» **Exercise input**
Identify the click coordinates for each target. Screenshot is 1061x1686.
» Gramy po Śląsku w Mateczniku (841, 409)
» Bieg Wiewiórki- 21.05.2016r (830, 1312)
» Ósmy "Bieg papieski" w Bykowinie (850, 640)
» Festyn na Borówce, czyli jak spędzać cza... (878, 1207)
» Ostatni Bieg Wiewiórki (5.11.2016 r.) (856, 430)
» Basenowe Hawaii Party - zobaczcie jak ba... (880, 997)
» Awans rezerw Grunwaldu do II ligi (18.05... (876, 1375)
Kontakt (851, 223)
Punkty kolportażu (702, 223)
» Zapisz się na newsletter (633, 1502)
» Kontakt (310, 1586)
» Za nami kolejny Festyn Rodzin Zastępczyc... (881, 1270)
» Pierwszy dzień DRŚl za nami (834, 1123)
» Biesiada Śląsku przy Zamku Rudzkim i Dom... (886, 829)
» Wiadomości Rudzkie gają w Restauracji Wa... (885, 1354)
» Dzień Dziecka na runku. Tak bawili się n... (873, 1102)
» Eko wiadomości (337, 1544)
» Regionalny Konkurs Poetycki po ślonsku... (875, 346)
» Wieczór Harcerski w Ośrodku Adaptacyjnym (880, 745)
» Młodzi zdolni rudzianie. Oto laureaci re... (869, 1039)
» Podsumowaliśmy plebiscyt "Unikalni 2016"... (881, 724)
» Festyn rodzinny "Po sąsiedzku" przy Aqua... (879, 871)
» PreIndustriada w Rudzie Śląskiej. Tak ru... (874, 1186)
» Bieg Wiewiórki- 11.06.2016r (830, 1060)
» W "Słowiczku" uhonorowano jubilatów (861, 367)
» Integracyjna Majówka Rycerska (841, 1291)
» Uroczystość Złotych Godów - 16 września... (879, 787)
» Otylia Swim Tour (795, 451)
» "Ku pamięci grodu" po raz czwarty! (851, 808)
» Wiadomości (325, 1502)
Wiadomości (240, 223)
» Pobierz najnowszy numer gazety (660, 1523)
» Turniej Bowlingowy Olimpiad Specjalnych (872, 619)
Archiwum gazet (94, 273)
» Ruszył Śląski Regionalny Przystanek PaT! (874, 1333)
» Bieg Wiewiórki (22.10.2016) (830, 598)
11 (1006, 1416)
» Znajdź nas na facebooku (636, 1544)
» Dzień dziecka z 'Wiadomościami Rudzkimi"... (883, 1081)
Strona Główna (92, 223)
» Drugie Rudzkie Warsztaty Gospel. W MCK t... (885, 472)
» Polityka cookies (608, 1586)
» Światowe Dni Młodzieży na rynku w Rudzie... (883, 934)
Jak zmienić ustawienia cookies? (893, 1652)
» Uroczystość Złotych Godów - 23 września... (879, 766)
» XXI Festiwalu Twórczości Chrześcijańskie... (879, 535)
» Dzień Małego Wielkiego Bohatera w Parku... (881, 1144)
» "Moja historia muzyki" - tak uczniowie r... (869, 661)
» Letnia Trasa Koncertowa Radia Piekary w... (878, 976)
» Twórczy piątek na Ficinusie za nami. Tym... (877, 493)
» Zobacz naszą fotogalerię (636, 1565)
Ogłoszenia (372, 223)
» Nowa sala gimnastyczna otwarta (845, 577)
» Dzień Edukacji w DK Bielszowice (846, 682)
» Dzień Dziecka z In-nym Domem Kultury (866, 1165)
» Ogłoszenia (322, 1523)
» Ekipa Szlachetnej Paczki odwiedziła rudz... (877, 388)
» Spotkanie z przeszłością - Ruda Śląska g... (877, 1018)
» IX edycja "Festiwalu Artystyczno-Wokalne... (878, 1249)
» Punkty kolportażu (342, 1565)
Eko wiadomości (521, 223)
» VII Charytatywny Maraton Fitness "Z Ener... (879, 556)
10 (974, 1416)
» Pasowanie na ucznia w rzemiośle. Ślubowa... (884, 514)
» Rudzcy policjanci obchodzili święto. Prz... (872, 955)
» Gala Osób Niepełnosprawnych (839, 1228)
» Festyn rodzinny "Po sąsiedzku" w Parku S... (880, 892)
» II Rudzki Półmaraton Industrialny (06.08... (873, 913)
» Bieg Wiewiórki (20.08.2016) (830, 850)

» **Work required**
Print the lines of the data above unchanged, starting at the line that contains "września... (879, 787)" and ending at the line that contains "r... (869, 661)", with both of those lines included.

» **Solution below**
» Uroczystość Złotych Godów - 16 września... (879, 787)
» Otylia Swim Tour (795, 451)
» "Ku pamięci grodu" po raz czwarty! (851, 808)
» Wiadomości (325, 1502)
Wiadomości (240, 223)
» Pobierz najnowszy numer gazety (660, 1523)
» Turniej Bowlingowy Olimpiad Specjalnych (872, 619)
Archiwum gazet (94, 273)
» Ruszył Śląski Regionalny Przystanek PaT! (874, 1333)
» Bieg Wiewiórki (22.10.2016) (830, 598)
11 (1006, 1416)
» Znajdź nas na facebooku (636, 1544)
» Dzień dziecka z 'Wiadomościami Rudzkimi"... (883, 1081)
Strona Główna (92, 223)
» Drugie Rudzkie Warsztaty Gospel. W MCK t... (885, 472)
» Polityka cookies (608, 1586)
» Światowe Dni Młodzieży na rynku w Rudzie... (883, 934)
Jak zmienić ustawienia cookies? (893, 1652)
» Uroczystość Złotych Godów - 23 września... (879, 766)
» XXI Festiwalu Twórczości Chrześcijańskie... (879, 535)
» Dzień Małego Wielkiego Bohatera w Parku... (881, 1144)
» "Moja historia muzyki" - tak uczniowie r... (869, 661)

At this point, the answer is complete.